ALBUQUERQUE, N.M. — The National Senior Games are about to take over Albuquerque.
With a minimum age of 50 to participate, and age divisions reaching beyond the century mark, there might be some confusion, or disagreement, among media, onlookers and even the athletes themselves as to just how to refer to the athletes.
While “senior” is in the name of the event itself, many participants are far from considering that word appropriate for themselves.
So what is safe?
“I prefer ‘senior,’ ” joked Paula Larez, a member of New Mexico’s High Desert Diamonds softball team competing starting next week. “And I’m 59. I don’t mind saying it. I’m happy to say I’m 59.”

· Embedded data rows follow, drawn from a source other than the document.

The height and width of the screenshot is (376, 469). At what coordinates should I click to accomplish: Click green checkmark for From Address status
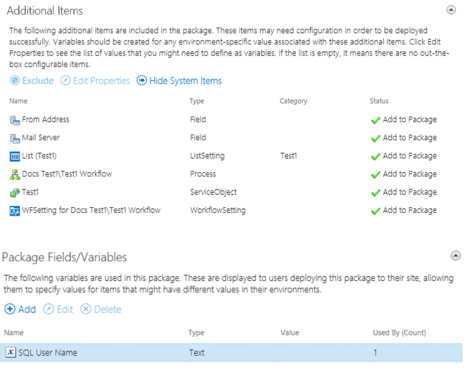point(375,120)
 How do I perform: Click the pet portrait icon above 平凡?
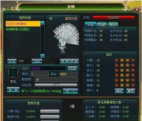[x=13, y=73]
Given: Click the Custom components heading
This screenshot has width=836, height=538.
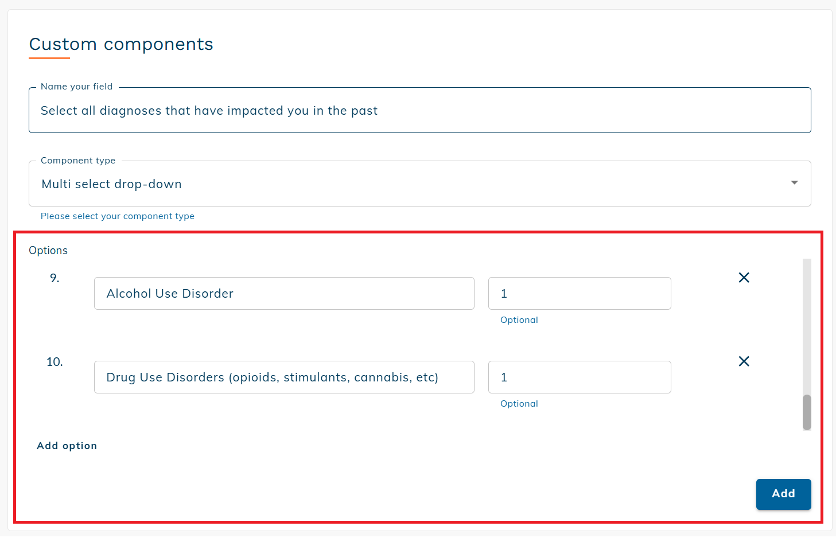Looking at the screenshot, I should point(121,44).
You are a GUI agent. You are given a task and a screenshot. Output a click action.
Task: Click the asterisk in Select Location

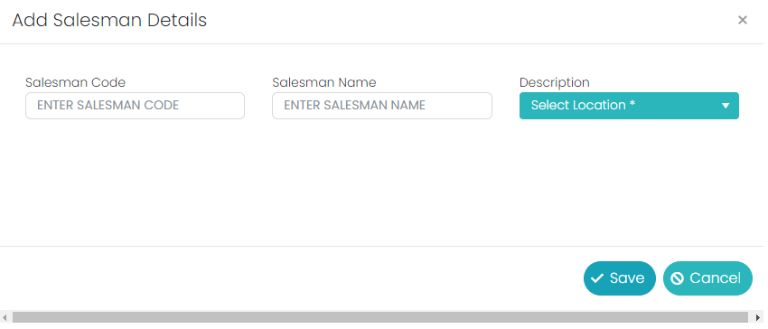coord(632,103)
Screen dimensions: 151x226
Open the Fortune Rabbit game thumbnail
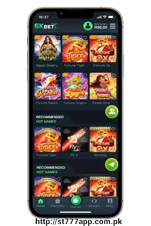pos(47,86)
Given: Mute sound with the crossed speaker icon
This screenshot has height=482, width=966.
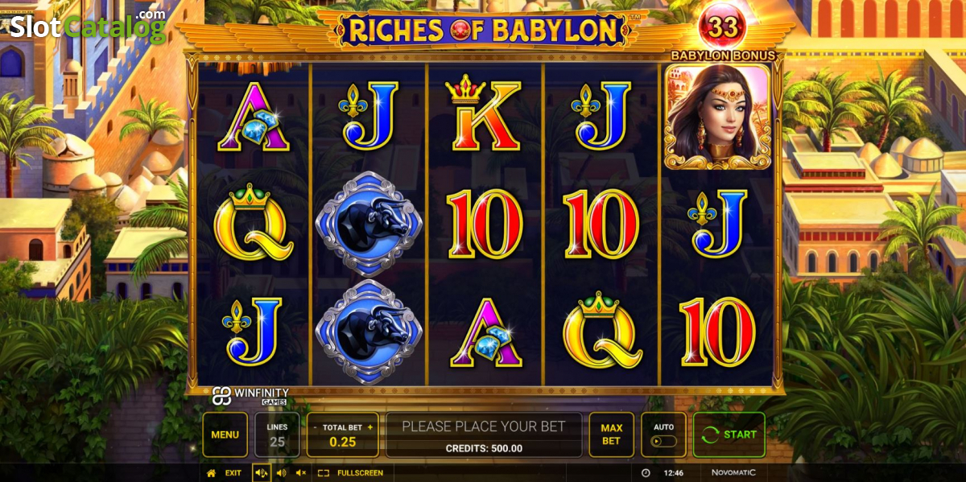Looking at the screenshot, I should [300, 473].
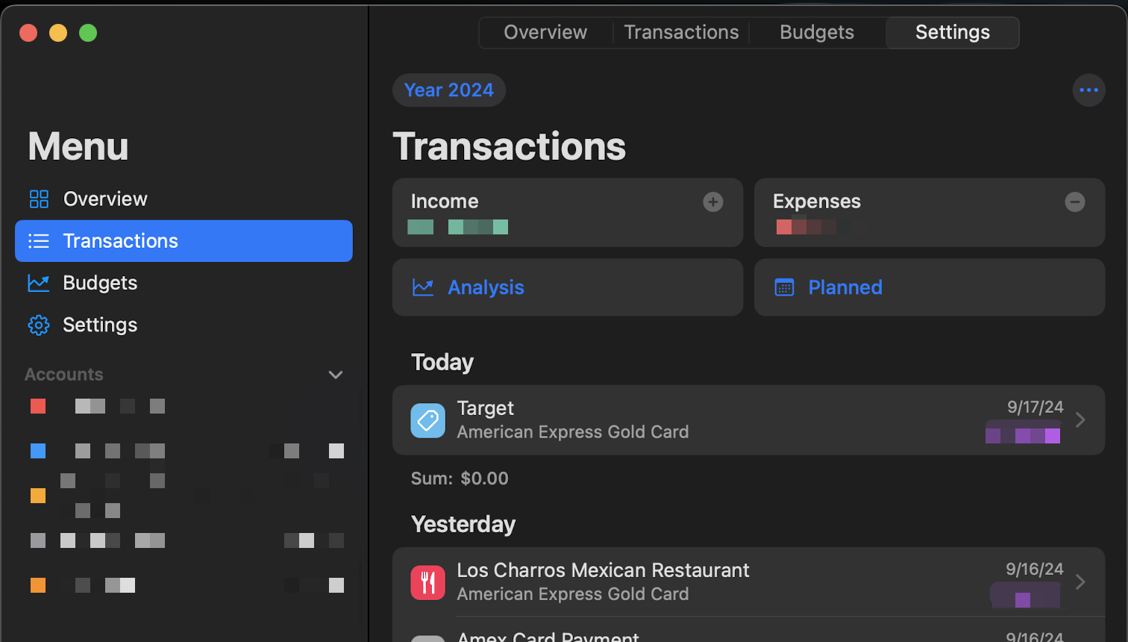The image size is (1128, 642).
Task: Click the Budgets chart icon in sidebar
Action: [39, 283]
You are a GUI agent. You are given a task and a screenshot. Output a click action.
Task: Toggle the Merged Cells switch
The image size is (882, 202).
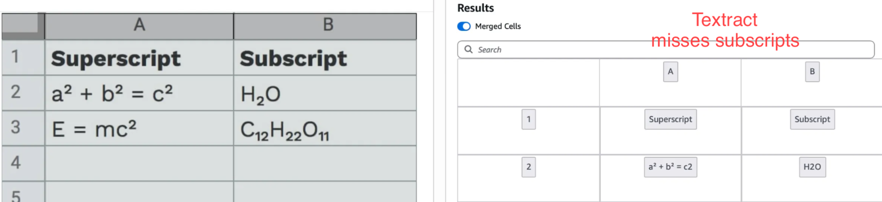pyautogui.click(x=463, y=27)
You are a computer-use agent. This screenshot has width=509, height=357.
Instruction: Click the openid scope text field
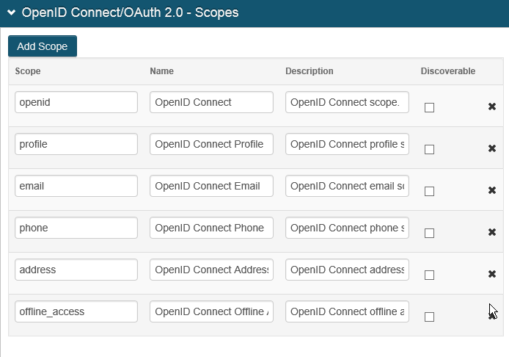(x=76, y=102)
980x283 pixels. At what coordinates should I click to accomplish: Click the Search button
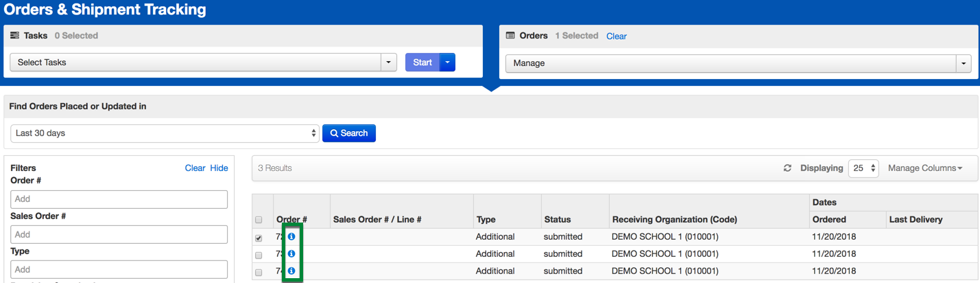tap(349, 133)
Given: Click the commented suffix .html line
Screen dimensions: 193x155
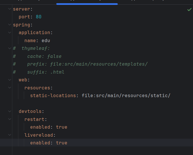Looking at the screenshot, I should pyautogui.click(x=46, y=72).
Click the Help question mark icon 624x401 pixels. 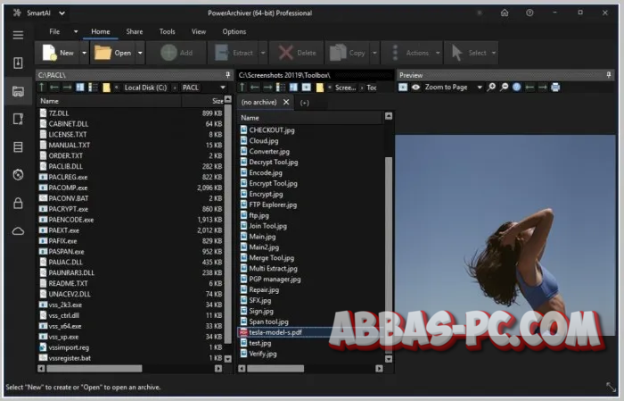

Her teammate, Mary Homan, pointed out that the description of athletes might depend on who is saying it.
“We’re not playing fast pitch anymore; we’re playing slow pitch,” said Homan, who is also competing in the discus, hammer throw and archery, an event she won gold in at a past Senior Games. “So, tongue-in-cheek, I refer to it sometimes as old lady ball. But if you call it that, I might have a problem with it.”
At about 80, one event organizer said, the athletes start carrying the title “super seniors.”
For 96-year-old Alberta Lente, there was really only one thing she didn’t want to hear over the next couple weeks as she and nearly 14,000 of her National Senior Games friends compete in and around Albuquerque: Old.
“No. No. No,” Alberta Lente said. “Age is just a number. You can’t win if you don’t play, and you’re never too old to play. So no, no, no mention of old.”